One of the objectives that Article No. 3 of the Organic Law entrusts to the Central Bank of Chile is to ensure the stability of the currency, that is, to keep inflation low and stable over time.
The Bank should also foster the stability and efficiency of the financial system, ensuring the normal functioning of internal and external payments.
These objectives help or enable the creation of a predictable environment for decision-making, thereby contributing to smoothing economic cycles and laying the foundations for the country’s sustained growth.
In order to meet its objectives, the Bank —among other duties— ought to regulate the amount of money in circulation and credit in the economy, so that they are sufficient for individuals, companies and institutions to carry out their transactions.
Using its legal powers, in 1999 the Bank adopted a monetary policy regime with inflation targets and a floating exchange rate policy.
The target established under this regime is that annual inflation (measured as the percentage variation of the CPI over a 12-month period) remain most of the time around 3%, with a tolerance range of +/- 1%. It also establishes as an objective that inflation reach 3% in a 24-month timeframe.
The main instrument available to the Central Bank of Chile to keep inflation aligned with this target is the so-called Monetary Policy Rate, which is determined at each Monetary Policy Meeting.
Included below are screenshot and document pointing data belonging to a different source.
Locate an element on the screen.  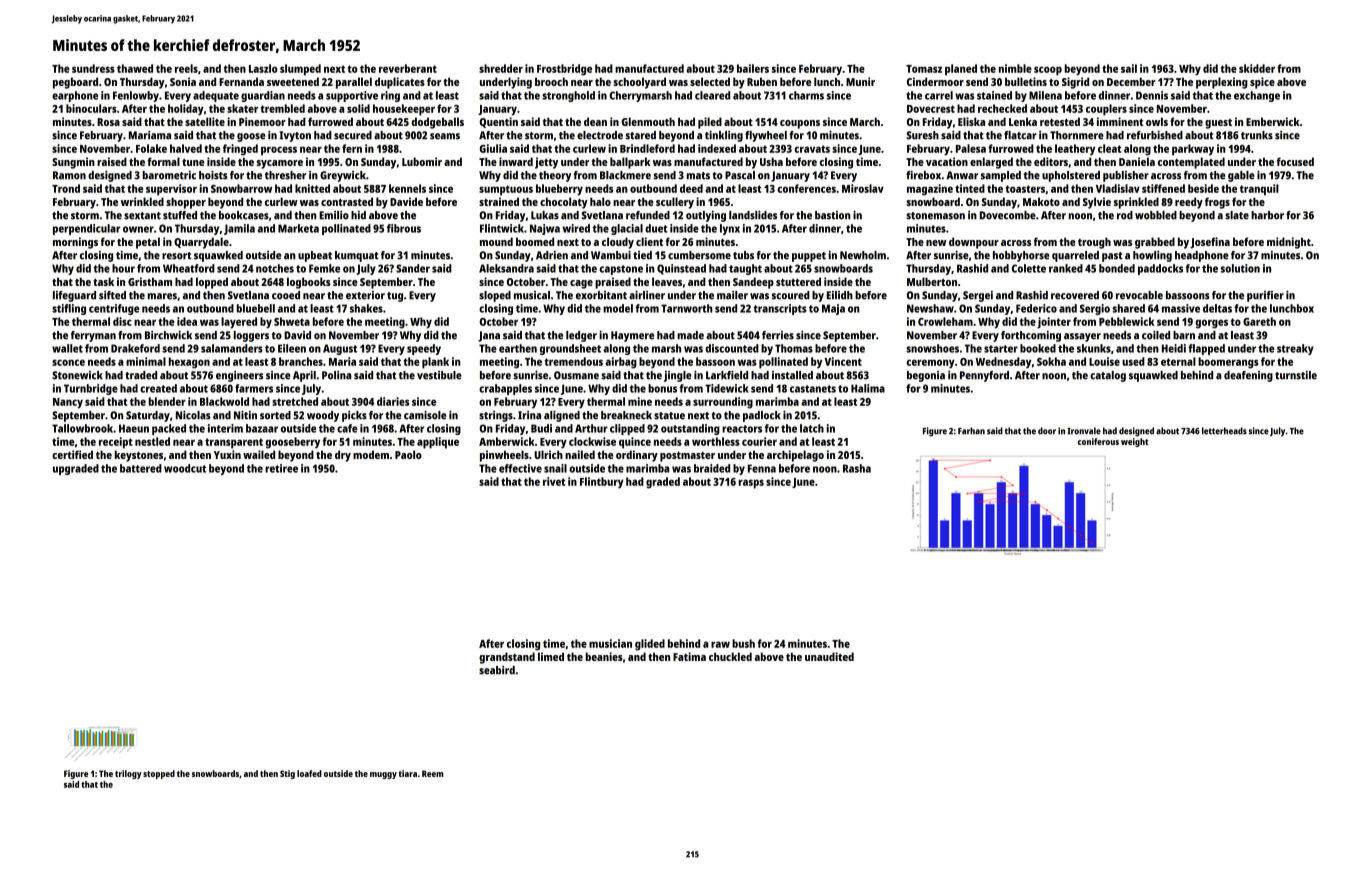
tranquil is located at coordinates (1259, 190).
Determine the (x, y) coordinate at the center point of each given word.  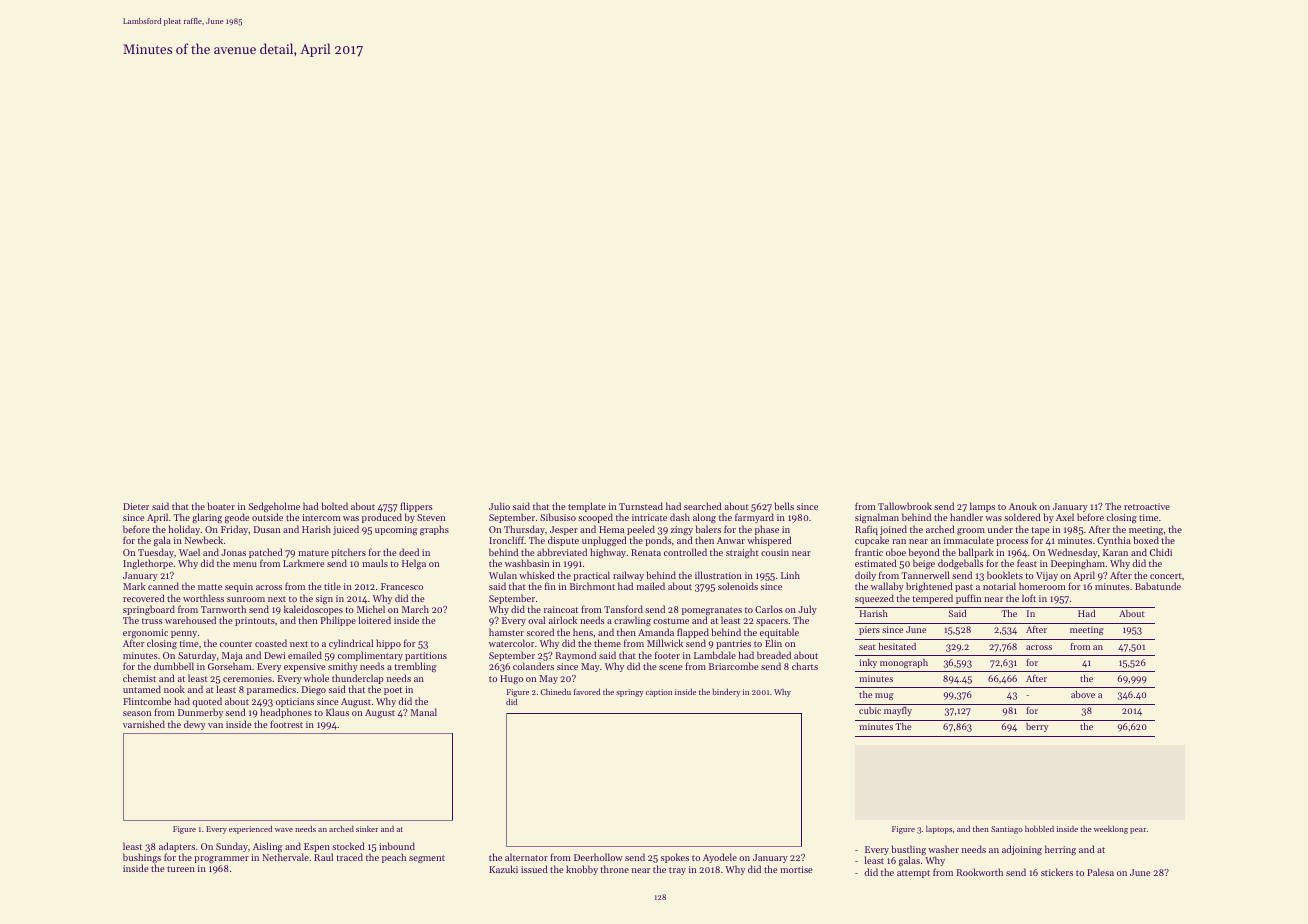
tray (677, 871)
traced (350, 857)
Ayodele (720, 858)
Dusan (267, 529)
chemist (139, 678)
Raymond (576, 656)
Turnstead (641, 506)
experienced (250, 829)
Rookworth (980, 872)
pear (1138, 831)
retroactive (1147, 506)
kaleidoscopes (313, 611)
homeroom (1042, 586)
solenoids (738, 586)
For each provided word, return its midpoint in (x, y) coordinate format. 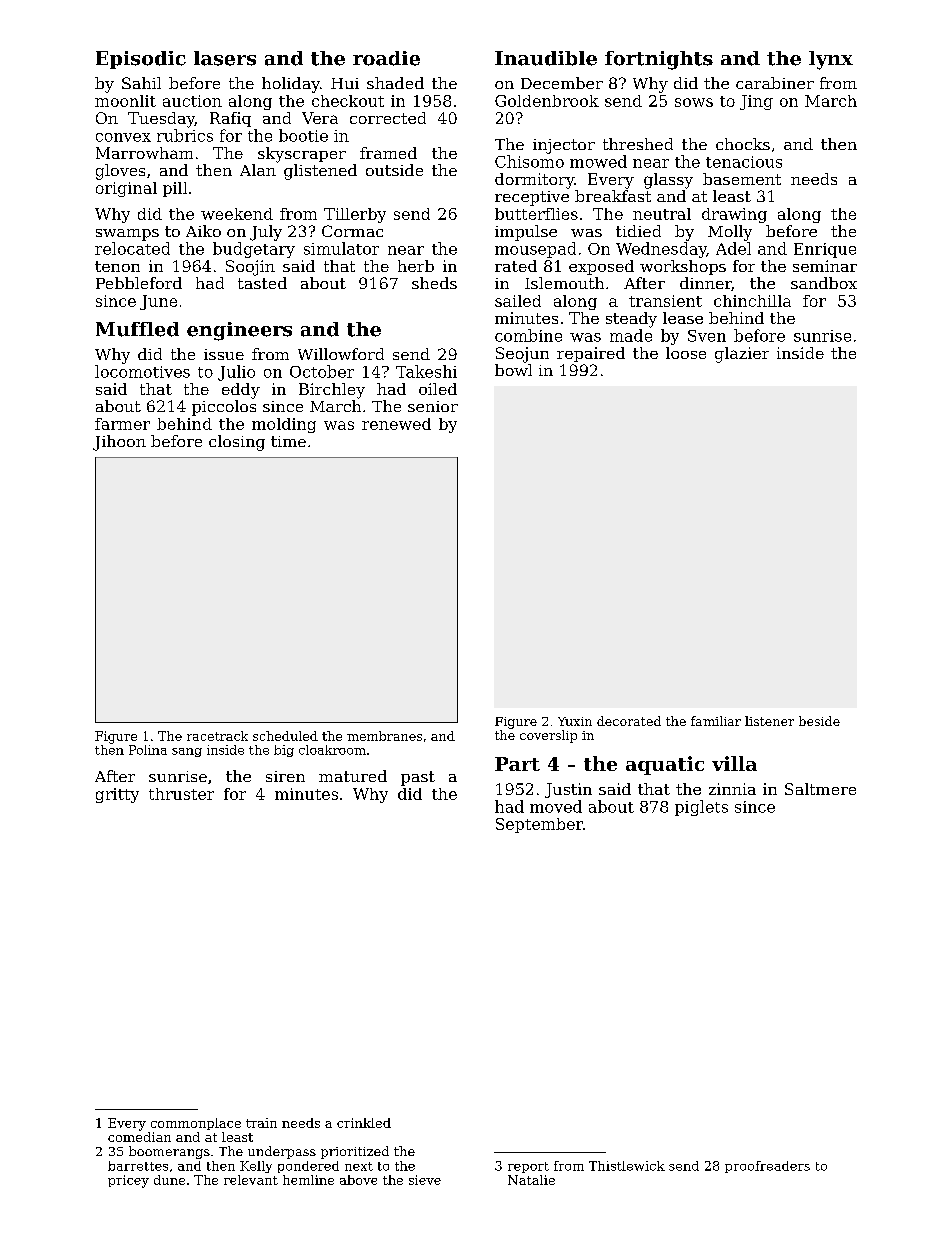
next (359, 1166)
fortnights (659, 60)
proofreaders (767, 1167)
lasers (225, 58)
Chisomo (529, 161)
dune (169, 1180)
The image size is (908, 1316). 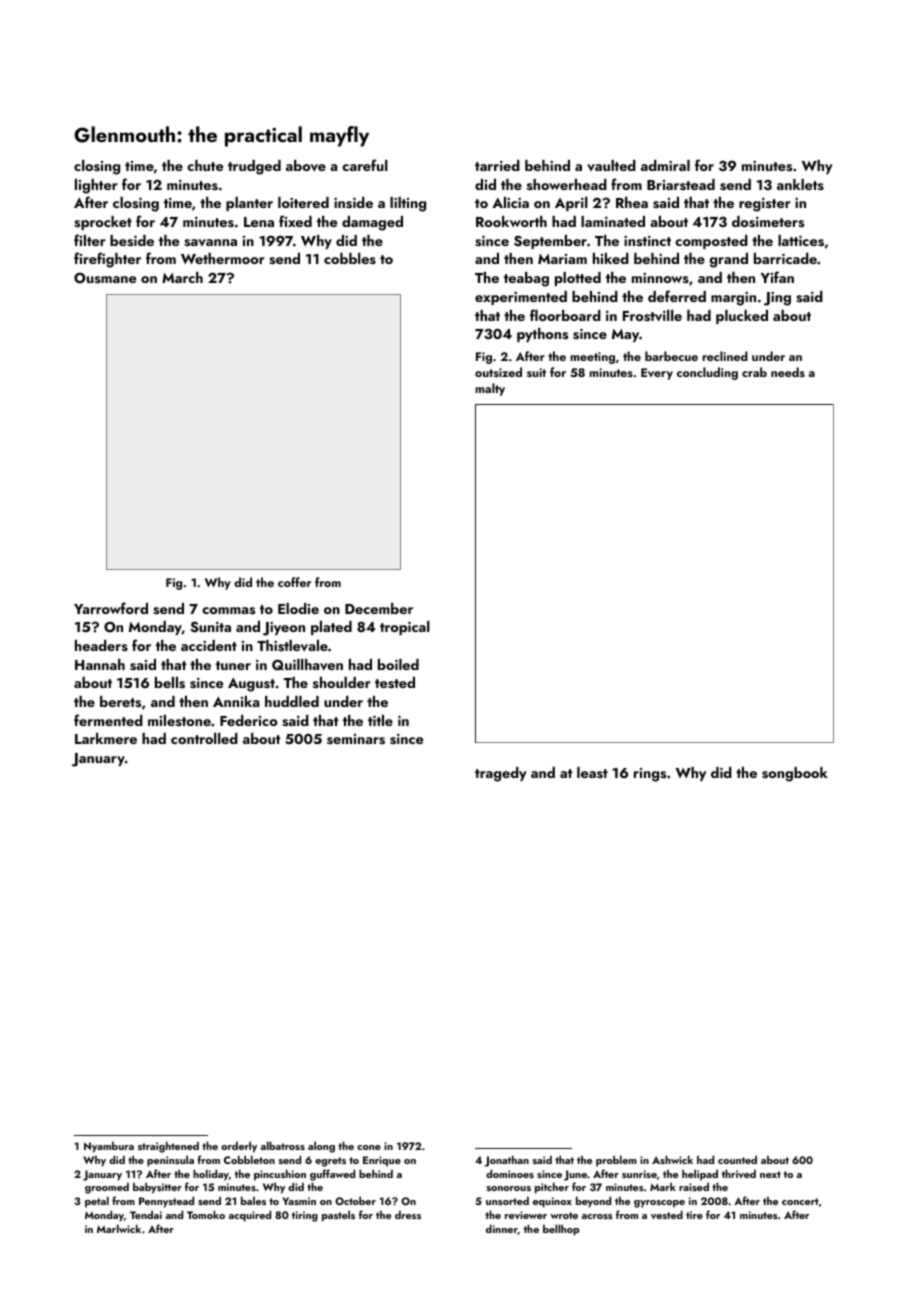 I want to click on Nyambura, so click(x=109, y=1147).
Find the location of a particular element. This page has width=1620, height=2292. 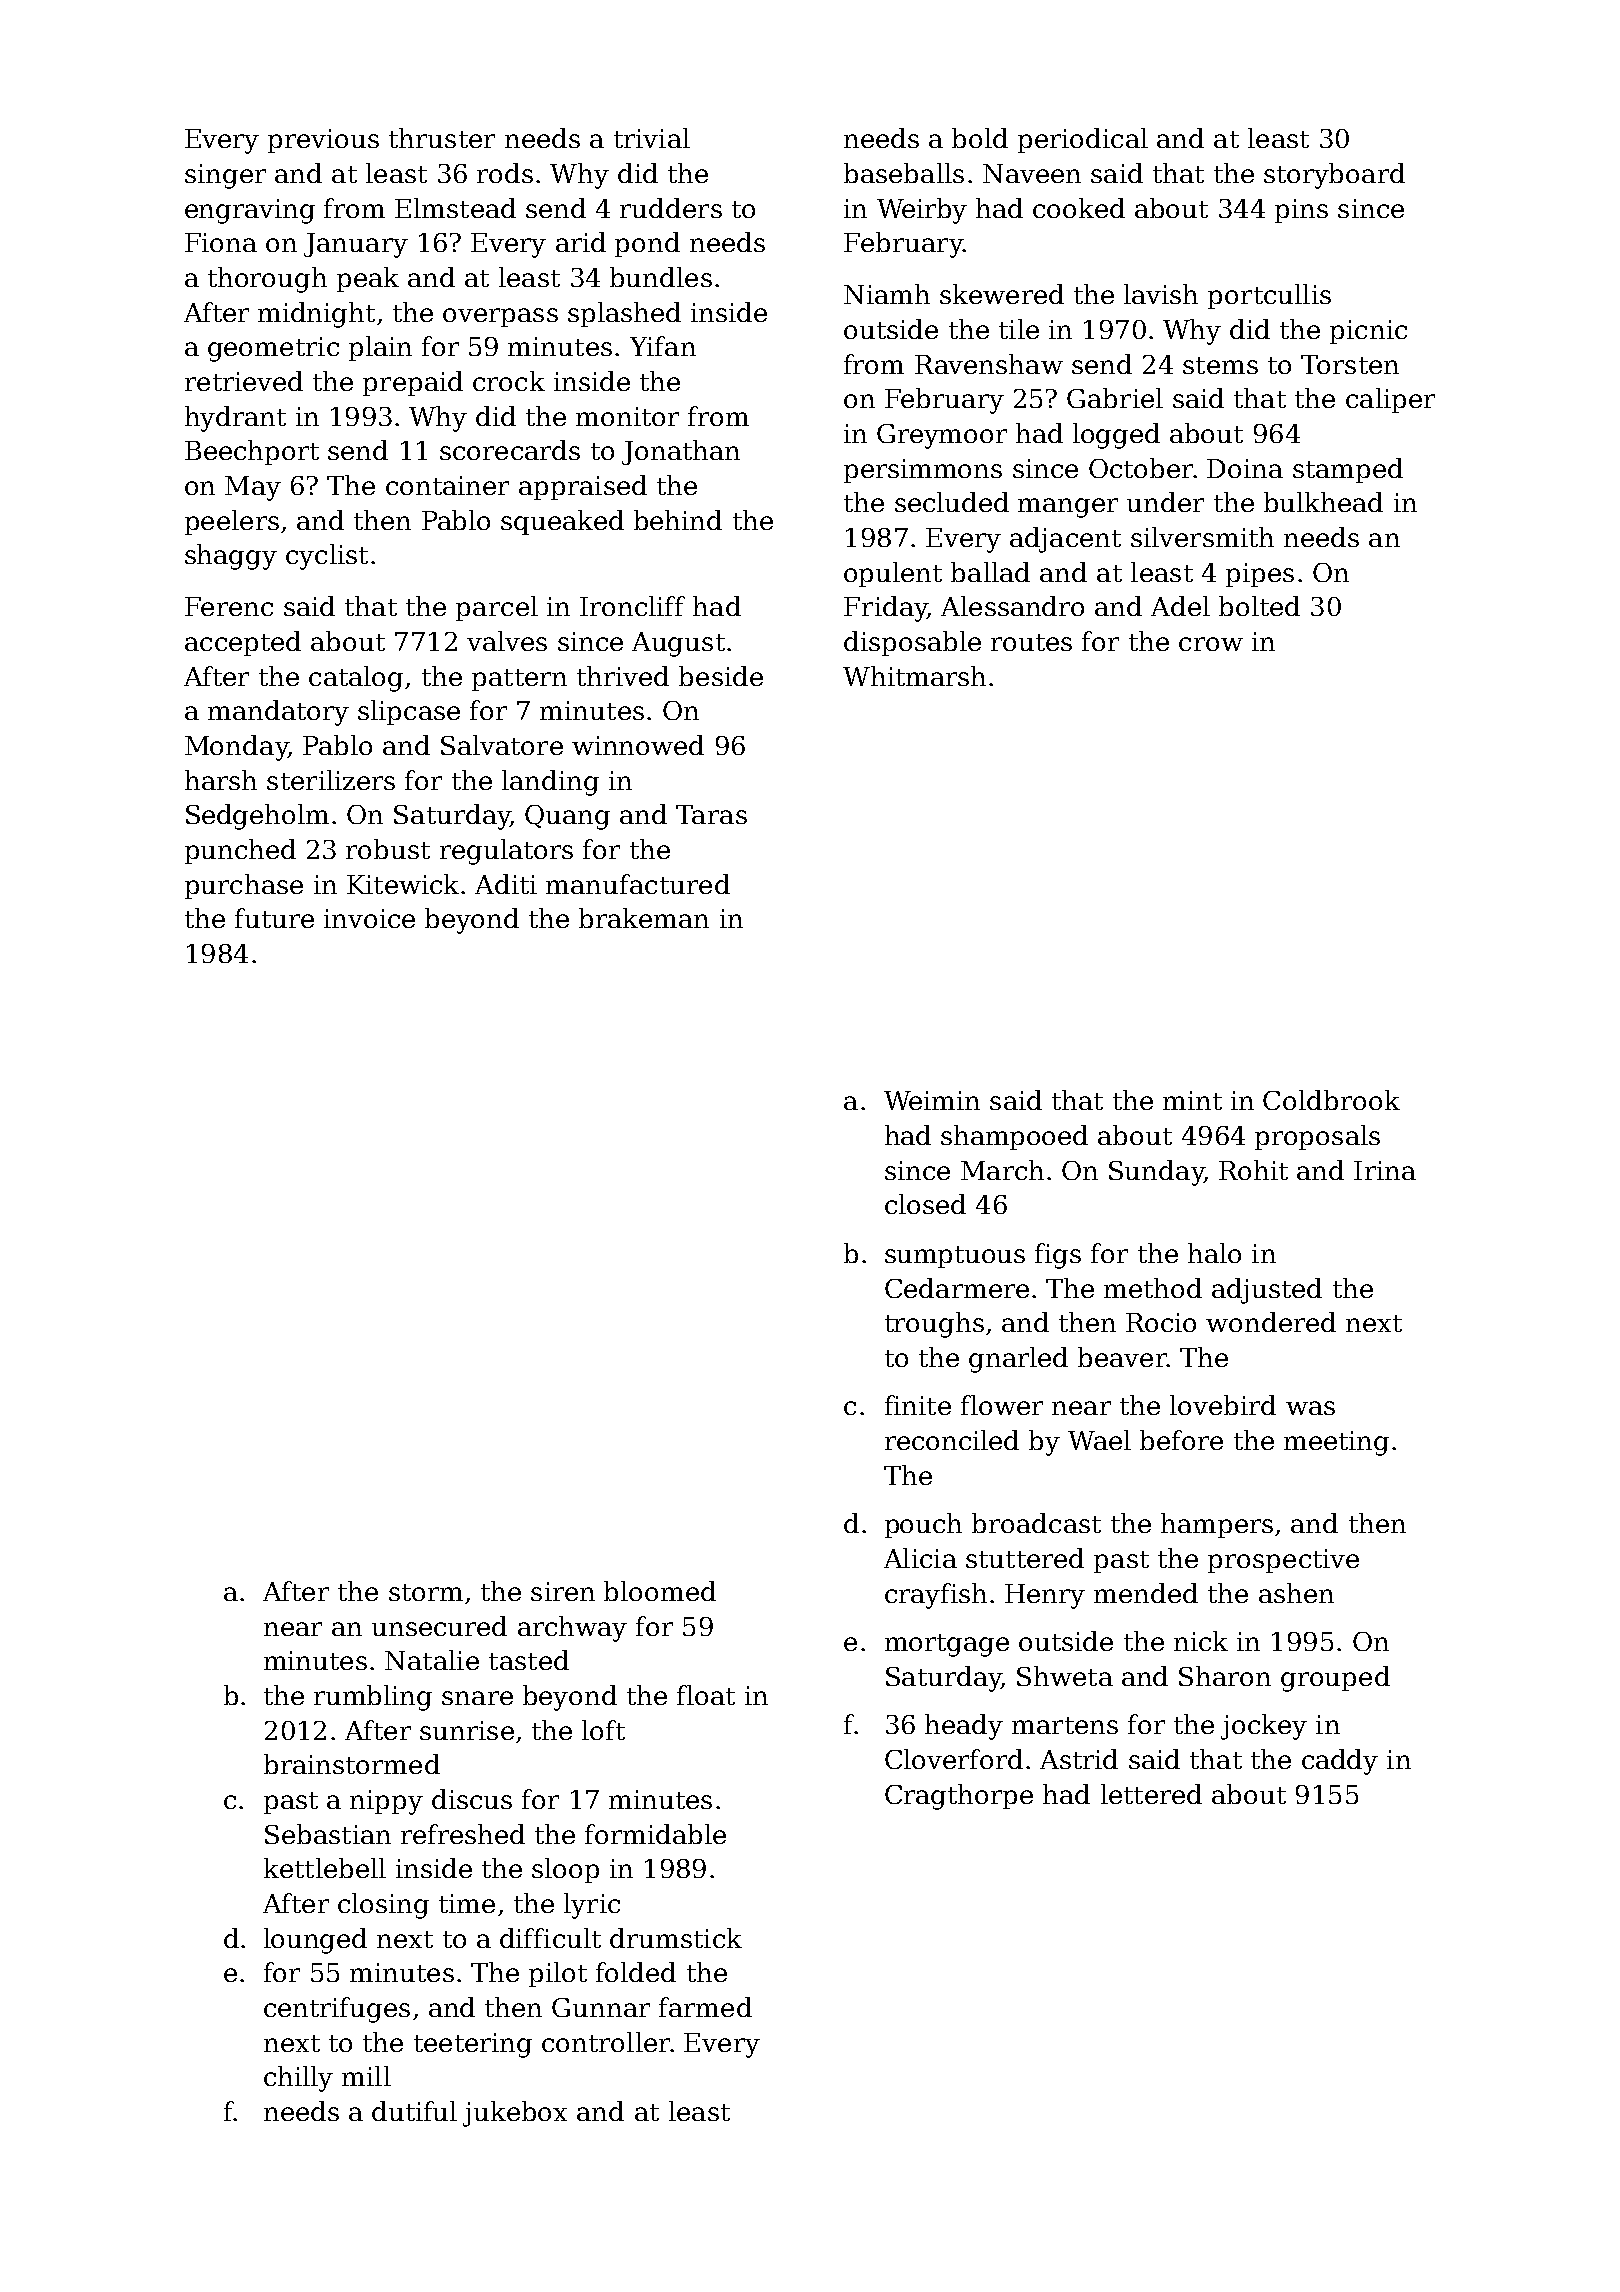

Through different operations, the Bank influences the interest rate of daily interbank loans, so that it be located around the Monetary Policy Rate. This in turn impinges upon the demand and supply of money, all of which has an effect —with some delays— upon the prices in the economy.
During the year, eight Monetary Policy Meetings take place, at which the Monetary Policy Rate is decided, and four Monetary Policy Reports are published, which contain an exhaustive analysis of the national and international macroeconomic scenario, as well as growth and inflation forecasts.